KARACHI: Pakistan’s current account deficit widened to a provisional $305 million in January 2012, compared with an $118 million shortfall in January 2011, the central bank said on Friday.
The current account recorded a provisional deficit of $2.633 billion in the first seven months of the 2011/12 fiscal year, compared with a deficit of $96 million in the same period last year, according to data from the State Bank of Pakistan.
“The situation obviously is not looking up and Pakistan is certainly not headed in the right direction. At the same time, there doesn’t seem to be any urgency on part of the authorities to have a strategy on financing the external accounts,” said Asif Qureshi, director at Optimus Capital Management Ltd.
The trade deficit widened to $9.057 billion in the first seven months of the 2011/12 fiscal year, compared with $6.531 billion in the same period last year.
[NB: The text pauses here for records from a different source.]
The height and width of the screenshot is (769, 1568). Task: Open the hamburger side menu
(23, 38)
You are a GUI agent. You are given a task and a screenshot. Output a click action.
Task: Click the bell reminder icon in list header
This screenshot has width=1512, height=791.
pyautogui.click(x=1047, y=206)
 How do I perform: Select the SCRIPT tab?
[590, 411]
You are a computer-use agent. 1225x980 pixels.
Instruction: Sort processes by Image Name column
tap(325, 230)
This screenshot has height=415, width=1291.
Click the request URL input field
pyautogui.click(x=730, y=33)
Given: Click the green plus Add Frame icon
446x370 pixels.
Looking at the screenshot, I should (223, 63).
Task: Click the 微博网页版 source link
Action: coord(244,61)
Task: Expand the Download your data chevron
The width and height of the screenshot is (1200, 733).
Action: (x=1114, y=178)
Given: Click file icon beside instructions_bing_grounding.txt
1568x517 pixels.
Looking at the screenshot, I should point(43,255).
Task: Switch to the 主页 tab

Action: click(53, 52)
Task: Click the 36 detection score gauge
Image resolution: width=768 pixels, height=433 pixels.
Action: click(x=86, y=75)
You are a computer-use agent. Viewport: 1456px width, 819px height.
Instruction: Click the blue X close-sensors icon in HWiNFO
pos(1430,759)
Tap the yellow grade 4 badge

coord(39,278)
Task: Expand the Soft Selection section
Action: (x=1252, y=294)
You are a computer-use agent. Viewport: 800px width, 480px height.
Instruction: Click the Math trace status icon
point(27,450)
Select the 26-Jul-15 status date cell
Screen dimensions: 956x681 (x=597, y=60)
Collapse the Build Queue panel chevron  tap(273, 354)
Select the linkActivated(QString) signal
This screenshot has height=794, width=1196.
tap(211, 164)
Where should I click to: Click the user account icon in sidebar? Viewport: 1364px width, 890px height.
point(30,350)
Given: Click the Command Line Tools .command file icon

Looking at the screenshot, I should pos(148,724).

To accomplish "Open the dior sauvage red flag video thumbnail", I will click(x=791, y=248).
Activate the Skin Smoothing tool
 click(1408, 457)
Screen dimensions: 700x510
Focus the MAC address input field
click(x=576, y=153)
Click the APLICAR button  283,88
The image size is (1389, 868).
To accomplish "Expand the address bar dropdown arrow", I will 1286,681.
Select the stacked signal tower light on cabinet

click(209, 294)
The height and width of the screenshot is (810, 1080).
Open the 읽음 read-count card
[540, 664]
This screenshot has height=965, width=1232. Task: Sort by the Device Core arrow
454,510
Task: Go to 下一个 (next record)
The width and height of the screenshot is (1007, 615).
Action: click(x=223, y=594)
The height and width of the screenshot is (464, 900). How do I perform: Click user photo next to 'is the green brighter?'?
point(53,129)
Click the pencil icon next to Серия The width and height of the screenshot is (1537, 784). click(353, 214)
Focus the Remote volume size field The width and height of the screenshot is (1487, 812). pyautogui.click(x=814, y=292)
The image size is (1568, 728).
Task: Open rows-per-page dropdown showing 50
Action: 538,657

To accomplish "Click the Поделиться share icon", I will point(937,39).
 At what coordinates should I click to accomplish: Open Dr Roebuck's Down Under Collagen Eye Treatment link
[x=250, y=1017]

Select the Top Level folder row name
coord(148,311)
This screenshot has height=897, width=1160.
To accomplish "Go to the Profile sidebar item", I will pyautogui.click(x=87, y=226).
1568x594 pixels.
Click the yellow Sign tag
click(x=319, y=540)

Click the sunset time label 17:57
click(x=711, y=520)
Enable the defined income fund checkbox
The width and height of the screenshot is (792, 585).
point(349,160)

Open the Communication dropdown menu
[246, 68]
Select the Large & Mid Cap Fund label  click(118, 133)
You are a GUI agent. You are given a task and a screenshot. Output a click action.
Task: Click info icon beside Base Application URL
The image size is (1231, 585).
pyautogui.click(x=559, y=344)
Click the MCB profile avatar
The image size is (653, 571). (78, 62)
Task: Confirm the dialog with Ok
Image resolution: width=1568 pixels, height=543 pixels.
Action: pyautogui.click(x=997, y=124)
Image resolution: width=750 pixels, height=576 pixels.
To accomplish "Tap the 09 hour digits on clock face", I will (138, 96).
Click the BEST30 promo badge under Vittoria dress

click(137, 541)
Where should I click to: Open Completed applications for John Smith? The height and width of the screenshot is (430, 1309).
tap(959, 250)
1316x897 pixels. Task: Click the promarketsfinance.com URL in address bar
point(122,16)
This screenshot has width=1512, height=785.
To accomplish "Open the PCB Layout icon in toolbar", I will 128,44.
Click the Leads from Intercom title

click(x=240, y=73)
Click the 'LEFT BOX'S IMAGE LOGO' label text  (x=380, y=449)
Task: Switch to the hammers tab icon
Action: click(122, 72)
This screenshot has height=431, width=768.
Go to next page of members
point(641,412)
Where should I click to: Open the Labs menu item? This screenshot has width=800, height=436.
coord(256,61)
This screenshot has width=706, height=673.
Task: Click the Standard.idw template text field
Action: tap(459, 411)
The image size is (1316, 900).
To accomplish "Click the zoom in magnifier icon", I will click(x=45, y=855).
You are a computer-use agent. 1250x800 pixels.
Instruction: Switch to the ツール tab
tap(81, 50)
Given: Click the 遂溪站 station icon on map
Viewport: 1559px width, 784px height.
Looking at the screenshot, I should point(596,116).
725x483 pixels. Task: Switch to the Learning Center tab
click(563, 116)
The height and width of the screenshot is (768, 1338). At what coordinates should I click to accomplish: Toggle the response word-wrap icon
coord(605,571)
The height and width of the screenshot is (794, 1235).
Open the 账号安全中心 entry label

The trade deficit was $1.292 billion in January 2012.
Pakistan uses US dollars to pay for its oil imports, which make up about 40 per cent of the total import bill.
International oil prices were near $120 on Friday and concerns about potential supply disruptions and optimism over Greece has made oil a star performer this week, with US crude eyeing its biggest weekly gain since late December and Brent headed for its fourth consecutive weekly rise.
“The trade deficit is increasing at a faster pace than the increase in remittances and is expected to widen further, as last year Pakistan got some cushion because of higher cotton prices,” said Khalid Iqbal Siddiqui, Research Head at United Bank Ltd.